What started back in the pre-season heat of August is finally coming to a close as we approach Valentine’s Day. Some day the Super Bowl might not be played until after Spring Training starts. But first a bit of a recap.

Here were Red’s preseason picks:

AFC Division Champs – Chiefs, Bills, Ravens, Colts

AFC Wildcards – Chargers, Raiders, Bengals

NFC Division Champs – Eagles, Rams, Packers, Buccaneers

NFC Wildcards – Panthers, Lions, 49ers

AFC Champions – Bills over Chiefs

NFC Champions – Eagles over Rams

Superb Owl Champions – Bills defeat Eagles

In retrospect, Red did not do too well. He only had 8 of the 14 playoff teams and is scratching his head about picking the Panthers, Colts and Raiders to make the playoffs. On the other hand, no one probably predicted the Rams being a doormat or the Packers collapse and the Lions were only a win away from fulfilling Red’s 2022 NFL Team of Destiny prediction. On to the big game.

Chiefs over Eagles –

Like most of the U.S. and a good part of the globe, Red always hopes for a good game. The Chiefs certainly failed on that front in their last SB outing by getting utterly trounced by the Buccaneers. But the Eagles turned in a fine performance in defeating the Patriots 41-33 in a back and forth game and overcoming a 505 yard passing performance from the supposedly retired Tom Brady (not to mention career highlight games from LeGarrett Blount and Danny Amendola). That was also the last time the two No. 1 seeds met in the championship. This one has all the makings of a high-scoring back and forth game, but in reality the games with No. 1 seeds (SB 11 was the first under the current seeding system) matching up have been rather disappointing. The best have been the Niners and Bengals in No. 16 and the Patriots and Seahawks in No. 49. All too often these highly anticipated games between the powerhouse teams have been complete snoozefests with millions of Americans turning to Masterpiece Theatre reruns. Red would prefer to watch All Creatures Great and Small at a later date.

As for the game itself, Red gives the Chiefs offense a slight edge over the Eagles. Expect Andy surprise everyone by pulling some weasels (rabbits be damned) out of the red baseball cap. If we don’t see at least three fairly complex trick plays in addition to the usual imaginative offensive scheme, Red will be sorely disappointed. The injury limitations for P. Mahomes really should call for some offensive wizardry. Mahomes seems more and more comfortable with MVS as an alternative to Kelce and McKinnon is a reliable safety valve and more.
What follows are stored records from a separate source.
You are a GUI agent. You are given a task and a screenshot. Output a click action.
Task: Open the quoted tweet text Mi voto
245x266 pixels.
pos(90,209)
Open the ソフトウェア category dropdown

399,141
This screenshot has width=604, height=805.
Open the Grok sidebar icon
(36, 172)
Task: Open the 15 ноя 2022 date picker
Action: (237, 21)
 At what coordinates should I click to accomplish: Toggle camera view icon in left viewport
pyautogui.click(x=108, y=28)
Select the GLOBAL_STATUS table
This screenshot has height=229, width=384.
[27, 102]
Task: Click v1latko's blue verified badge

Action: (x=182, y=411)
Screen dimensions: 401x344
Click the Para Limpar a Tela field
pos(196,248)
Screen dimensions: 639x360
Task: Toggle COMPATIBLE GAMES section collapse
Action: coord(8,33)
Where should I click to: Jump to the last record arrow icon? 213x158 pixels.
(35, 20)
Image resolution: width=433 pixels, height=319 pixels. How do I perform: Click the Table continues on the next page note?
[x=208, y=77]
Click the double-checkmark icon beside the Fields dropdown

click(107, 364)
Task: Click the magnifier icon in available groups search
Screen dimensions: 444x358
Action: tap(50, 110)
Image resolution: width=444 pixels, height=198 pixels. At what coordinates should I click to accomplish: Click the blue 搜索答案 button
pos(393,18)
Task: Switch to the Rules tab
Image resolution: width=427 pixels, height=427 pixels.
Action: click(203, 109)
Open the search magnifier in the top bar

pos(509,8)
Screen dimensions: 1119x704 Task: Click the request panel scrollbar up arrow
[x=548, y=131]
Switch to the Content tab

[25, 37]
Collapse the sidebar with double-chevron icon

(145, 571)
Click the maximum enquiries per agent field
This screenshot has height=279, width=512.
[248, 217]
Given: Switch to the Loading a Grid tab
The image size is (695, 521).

Pacheco needs to approach 90 rushing yards to keep the Eagles honest. The offensive line is a top 5 unit and as always if Mahomes gets over the love affair with his arm and doesn’t try to force balls into double and triple coverage, the Chiefs should be good for 30+ points. The Chiefs were an impressive 6-2 against playoff teams this season with losses only to the Bills and Bengals (since avenged). They are ready.

The Eagles are no slouches when it comes to scoring either. The Eagles beat every playoff team they faced this season with the exception of a 40-34 loss to the Cowboys when J. Hurts was out for a 5-1 record in quality games. The Eagles have the best wide receiver tandem in Brown and Smith and an unexpectedly good running game even subtracting Mr. Hurts’ yardage. Good balance and solid play calling have had them among the scoring leaders all season. The Eagles failed to top 20 points only twice all season and they won one of those games anyway.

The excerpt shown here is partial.